- _Try it_: In the records below, find the line containing "Given: Click the" and the line containing "This screenshot has height=669, width=1511."; please repeat exactly the lines from one to the other, both included, and nothing more.

Stored data entries:
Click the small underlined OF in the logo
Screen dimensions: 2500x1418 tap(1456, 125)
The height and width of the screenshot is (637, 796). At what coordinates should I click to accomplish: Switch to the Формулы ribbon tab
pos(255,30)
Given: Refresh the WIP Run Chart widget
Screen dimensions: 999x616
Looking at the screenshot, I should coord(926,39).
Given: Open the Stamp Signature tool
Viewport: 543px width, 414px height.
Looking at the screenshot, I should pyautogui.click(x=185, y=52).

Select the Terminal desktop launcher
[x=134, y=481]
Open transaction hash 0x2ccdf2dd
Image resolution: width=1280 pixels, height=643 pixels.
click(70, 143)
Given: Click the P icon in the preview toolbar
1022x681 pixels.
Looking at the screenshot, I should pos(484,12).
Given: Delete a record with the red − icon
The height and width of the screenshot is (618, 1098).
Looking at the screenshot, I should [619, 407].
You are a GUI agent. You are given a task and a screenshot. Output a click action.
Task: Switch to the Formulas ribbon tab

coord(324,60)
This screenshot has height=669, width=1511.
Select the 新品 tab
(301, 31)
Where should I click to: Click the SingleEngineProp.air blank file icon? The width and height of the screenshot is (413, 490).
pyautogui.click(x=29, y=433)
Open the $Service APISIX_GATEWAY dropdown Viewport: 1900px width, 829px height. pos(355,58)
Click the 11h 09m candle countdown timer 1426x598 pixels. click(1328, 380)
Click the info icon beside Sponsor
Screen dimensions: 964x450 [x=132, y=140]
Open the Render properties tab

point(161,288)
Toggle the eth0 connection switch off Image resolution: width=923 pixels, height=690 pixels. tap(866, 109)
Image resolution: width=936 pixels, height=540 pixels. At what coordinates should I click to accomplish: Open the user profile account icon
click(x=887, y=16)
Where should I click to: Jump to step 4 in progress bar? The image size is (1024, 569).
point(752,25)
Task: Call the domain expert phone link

- _Answer section_:
Given: Click the P icon in the preview toolbar
1022x681 pixels.
Looking at the screenshot, I should pos(484,12).
Given: Delete a record with the red − icon
The height and width of the screenshot is (618, 1098).
Looking at the screenshot, I should [619, 407].
You are a GUI agent. You are given a task and a screenshot. Output a click action.
Task: Switch to the Formulas ribbon tab

coord(324,60)
This screenshot has height=669, width=1511.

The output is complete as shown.